Synthesis and evaluation of novel thiohydantoin derivatives for antidiabetic activity using in silico in vitro and in vivo methods.

Diabetes mellitus remains a global health challenge, necessitating the development of novel therapeutic agents. In this study, a series of thiohydantoin derivatives (FP1-FP7) were synthesized and evaluated for their in silico, in vitro, and in vivo antidiabetic potential. Molecular docking studies revealed strong binding affinities of derivatives towards α-glucosidase (PDB: 3wy1) and α-amylase (PDB: 3dhp), with FP4 exhibiting the most favorable interactions (- 7.8 kcal/mol with α-amylase and - 7.0 kcal/mol with α-glucosidase), involving hydrogen bonding and π-π stacking. During in vitro enzyme inhibition assay, FP4 demonstrated potent inhibitory activity against α-glucosidase and α-amylase, with IC₅₀ values of 129.40 and 128.90 µg/mL, respectively. The DPPH scavenging assay also indicated that FP4 had relatively strong antioxidant activity, with an IC₅₀ value of 39.7 µg/mL. In vivo antidiabetic efficacy was evaluated in STZ-induced diabetic rats over a period of 6-week.
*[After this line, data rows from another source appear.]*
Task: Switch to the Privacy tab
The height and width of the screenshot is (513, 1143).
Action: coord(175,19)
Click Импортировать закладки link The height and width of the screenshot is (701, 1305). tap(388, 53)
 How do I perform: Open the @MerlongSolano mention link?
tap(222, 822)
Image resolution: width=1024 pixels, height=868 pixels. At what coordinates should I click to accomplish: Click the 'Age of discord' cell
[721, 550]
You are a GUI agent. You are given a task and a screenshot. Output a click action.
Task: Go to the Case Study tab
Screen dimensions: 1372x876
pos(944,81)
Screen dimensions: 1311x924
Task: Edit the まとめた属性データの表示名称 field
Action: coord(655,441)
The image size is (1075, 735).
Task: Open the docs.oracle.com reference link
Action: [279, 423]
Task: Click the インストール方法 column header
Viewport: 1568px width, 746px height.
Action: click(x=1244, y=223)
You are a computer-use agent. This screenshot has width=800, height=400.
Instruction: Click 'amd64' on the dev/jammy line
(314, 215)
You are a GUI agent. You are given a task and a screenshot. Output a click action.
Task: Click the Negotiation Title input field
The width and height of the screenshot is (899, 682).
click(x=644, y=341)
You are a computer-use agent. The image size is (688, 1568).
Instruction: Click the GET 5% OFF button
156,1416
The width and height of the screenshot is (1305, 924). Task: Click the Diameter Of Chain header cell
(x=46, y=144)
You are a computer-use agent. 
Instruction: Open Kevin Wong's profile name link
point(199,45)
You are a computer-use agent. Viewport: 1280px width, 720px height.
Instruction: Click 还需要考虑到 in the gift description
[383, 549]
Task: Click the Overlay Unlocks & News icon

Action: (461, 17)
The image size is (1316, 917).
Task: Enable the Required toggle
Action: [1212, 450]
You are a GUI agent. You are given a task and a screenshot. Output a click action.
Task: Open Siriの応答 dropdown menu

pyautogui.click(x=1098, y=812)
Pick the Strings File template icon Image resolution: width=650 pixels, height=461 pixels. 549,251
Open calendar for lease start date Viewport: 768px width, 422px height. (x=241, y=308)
FP4 treated diabetic rats exhibited significantly reduced fasting blood glucose by 28.9% than in diabetic controls. In addition, HbA1C levels and diabetes-associated weight loss were significantly curtailed in these animals than untreated diabetic group. Further FP4 treated animals exhibited significantly decreased LDL and triglyceride levels and elevated HDL levels, suggesting a broader metabolic benefit. Taken together, our results suggest that thiohydantoin derivatives, particularly FP4, exhibited interesting antidiabetic and antihyperlipidemic activities warranting further pharmacokinetic and mechanistic investigations also potential for clinical translation and long term safety assessment.